# Requisitos do exercício
**A.** Reescreva em forma de lista, de modo mais breve, o parágrafo do texto sobre a compra dos submarinos que começa por «CAPÍTULO I: Em 2004», mantendo os factos principais.
**B.** Prossiga o texto sobre a compra dos submarinos, escrevendo a parte que se segue ao último parágrafo apresentado.

# Texto fornecido
22.12.11

Um romance português

Por Manuel António Pina

CAPÍTULO I: Em 2004, o Governo português era, como hoje, resultado de uma coligação entre o PSD e o CDS. O primeiro-ministro era Durão Barroso; Paulo Portas era ministro da Defesa. O Governo negociou então com o consórcio alemão GSC, de que faz parte a Ferrostaal, a compra de dois-submarinos-dois para a Marinha, que custaram a módica quantia de 880 milhões, negócio que desde cedo levantou dúvidas.

CAPÍTULO II: Ontem, um tribunal alemão condenou dois ex-executivos da Ferrostaal a dois anos de prisão e ao pagamento de elevadas coimas por suborno de funcionários públicos estrangeiros na venda dos submarinos. O tribunal deu como provado que a Ferrostaal subornou o ex-cônsul de Portugal em Munique, pagando-lhe 1,6 milhões de euros para que ele propiciasse "contactos com o Governo português".

# Dados fornecidos
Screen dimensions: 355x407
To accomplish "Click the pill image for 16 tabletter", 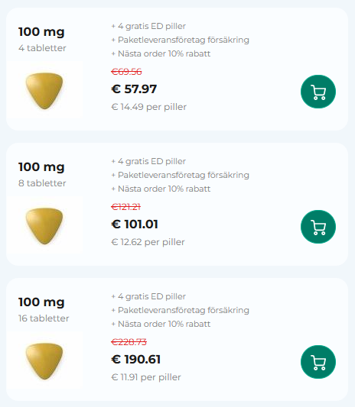I will click(x=44, y=360).
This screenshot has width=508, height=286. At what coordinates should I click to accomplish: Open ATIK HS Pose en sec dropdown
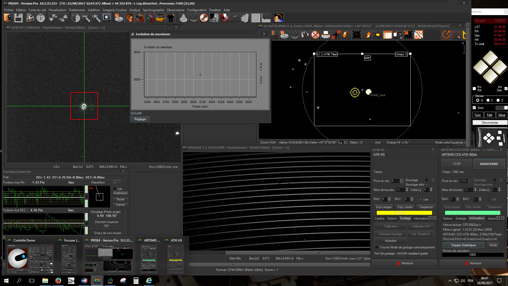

# Respostas por tarefa
**A.**
- Em 2004, tal como hoje, o Governo português resultava de uma coligação entre o PSD e o CDS.
- Durão Barroso era primeiro-ministro e Paulo Portas era ministro da Defesa.
- O Governo negociou com o consórcio alemão GSC, do qual faz parte a Ferrostaal, a compra de dois submarinos para a Marinha.
- Os submarinos custaram 880 milhões.
- O negócio levantou dúvidas desde cedo.

**B.**
CAPÍTULO III: Em Portugal corre também no DCIAP, desde 2006, um processo sobre o negócio por indícios de tráfico de influências, financiamento partidário ilegal e corrupção. Em meados do ano, estava parado "por falta de meios". Fora-lhe atribuído um só magistrado, que acumulava com outros processos; as traduções da documentação enviada pelas autoridades alemãs continuavam por fazer; ainda não tinham sido nomeados os peritos necessários ao prosseguimento da investigação...

Final feliz: Durão Barroso é hoje presidente da Comissão Europeia e Paulo Portas voltou ao Governo e é agora ministro dos "Negócios Estrangeiros".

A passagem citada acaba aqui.